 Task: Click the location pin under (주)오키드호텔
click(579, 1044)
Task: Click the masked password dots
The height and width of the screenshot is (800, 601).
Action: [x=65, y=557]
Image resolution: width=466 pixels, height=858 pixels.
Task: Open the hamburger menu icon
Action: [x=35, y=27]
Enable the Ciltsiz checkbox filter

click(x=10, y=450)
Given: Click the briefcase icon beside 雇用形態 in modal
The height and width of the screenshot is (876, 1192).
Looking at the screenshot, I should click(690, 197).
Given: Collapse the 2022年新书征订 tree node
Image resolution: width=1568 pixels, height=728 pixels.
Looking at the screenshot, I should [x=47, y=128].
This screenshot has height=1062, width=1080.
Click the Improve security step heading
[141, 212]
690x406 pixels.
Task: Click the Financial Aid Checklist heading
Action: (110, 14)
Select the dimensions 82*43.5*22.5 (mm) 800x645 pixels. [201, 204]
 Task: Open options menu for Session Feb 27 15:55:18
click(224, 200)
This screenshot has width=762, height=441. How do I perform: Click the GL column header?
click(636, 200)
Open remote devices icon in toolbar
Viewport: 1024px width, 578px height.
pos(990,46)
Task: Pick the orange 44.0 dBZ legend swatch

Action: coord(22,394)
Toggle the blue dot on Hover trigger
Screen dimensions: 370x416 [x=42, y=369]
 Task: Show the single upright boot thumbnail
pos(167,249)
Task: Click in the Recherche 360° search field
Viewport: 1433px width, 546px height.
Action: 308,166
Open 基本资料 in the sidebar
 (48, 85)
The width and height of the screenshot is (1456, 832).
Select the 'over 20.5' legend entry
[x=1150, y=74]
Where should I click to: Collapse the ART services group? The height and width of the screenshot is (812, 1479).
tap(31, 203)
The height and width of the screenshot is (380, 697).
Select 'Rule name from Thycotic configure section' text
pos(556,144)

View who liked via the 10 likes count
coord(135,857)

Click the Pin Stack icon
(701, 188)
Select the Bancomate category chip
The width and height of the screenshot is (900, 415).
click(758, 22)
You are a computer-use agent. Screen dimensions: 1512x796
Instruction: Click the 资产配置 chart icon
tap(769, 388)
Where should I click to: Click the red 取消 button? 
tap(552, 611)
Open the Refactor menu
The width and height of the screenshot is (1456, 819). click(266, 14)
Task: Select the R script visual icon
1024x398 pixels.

▶ [Given problem]
Render every line of the items above as a Markdown table with two columns, Row and Line, numbering the rows in order and leaving out blank lines.

▶ [Complete response]
| Row | Line |
|---|---|
| 1 |  Task: Click the location pin under (주)오키드호텔 |
| 2 | click(579, 1044) |
| 3 | Task: Click the masked password dots |
| 4 | The height and width of the screenshot is (800, 601). |
| 5 | Action: [x=65, y=557] |
| 6 | Image resolution: width=466 pixels, height=858 pixels. |
| 7 | Task: Open the hamburger menu icon |
| 8 | Action: [x=35, y=27] |
| 9 | Enable the Ciltsiz checkbox filter |
| 10 | click(x=10, y=450) |
| 11 | Given: Click the briefcase icon beside 雇用形態 in modal |
| 12 | The height and width of the screenshot is (876, 1192). |
| 13 | Looking at the screenshot, I should click(690, 197). |
| 14 | Given: Collapse the 2022年新书征订 tree node |
| 15 | Image resolution: width=1568 pixels, height=728 pixels. |
| 16 | Looking at the screenshot, I should [x=47, y=128]. |
| 17 | This screenshot has height=1062, width=1080. |
| 18 | Click the Improve security step heading |
| 19 | [141, 212] |
| 20 | 690x406 pixels. |
| 21 | Task: Click the Financial Aid Checklist heading |
| 22 | Action: (110, 14) |
| 23 | Select the dimensions 82*43.5*22.5 (mm) 800x645 pixels. [201, 204] |
| 24 |  Task: Open options menu for Session Feb 27 15:55:18 |
| 25 | click(224, 200) |
| 26 | This screenshot has width=762, height=441. How do I perform: Click the GL column header? |
| 27 | click(636, 200) |
| 28 | Open remote devices icon in toolbar |
| 29 | Viewport: 1024px width, 578px height. |
| 30 | pos(990,46) |
| 31 | Task: Pick the orange 44.0 dBZ legend swatch |
| 32 | Action: coord(22,394) |
| 33 | Toggle the blue dot on Hover trigger |
| 34 | Screen dimensions: 370x416 [x=42, y=369] |
| 35 |  Task: Show the single upright boot thumbnail |
| 36 | pos(167,249) |
| 37 | Task: Click in the Recherche 360° search field |
| 38 | Viewport: 1433px width, 546px height. |
| 39 | Action: 308,166 |
| 40 | Open 基本资料 in the sidebar |
| 41 |  (48, 85) |
| 42 | The width and height of the screenshot is (1456, 832). |
| 43 | Select the 'over 20.5' legend entry |
| 44 | [x=1150, y=74] |
| 45 | Where should I click to: Collapse the ART services group? The height and width of the screenshot is (812, 1479). |
| 46 | tap(31, 203) |
| 47 | The height and width of the screenshot is (380, 697). |
| 48 | Select 'Rule name from Thycotic configure section' text |
| 49 | pos(556,144) |
| 50 | View who liked via the 10 likes count |
| 51 | coord(135,857) |
| 52 | Click the Pin Stack icon |
| 53 | (701, 188) |
| 54 | Select the Bancomate category chip |
| 55 | The width and height of the screenshot is (900, 415). |
| 56 | click(758, 22) |
| 57 | You are a computer-use agent. Screen dimensions: 1512x796 |
| 58 | Instruction: Click the 资产配置 chart icon |
| 59 | tap(769, 388) |
| 60 | Where should I click to: Click the red 取消 button?  |
| 61 | tap(552, 611) |
| 62 | Open the Refactor menu |
| 63 | The width and height of the screenshot is (1456, 819). click(266, 14) |
| 64 | Task: Select the R script visual icon |
| 65 | 1024x398 pixels. |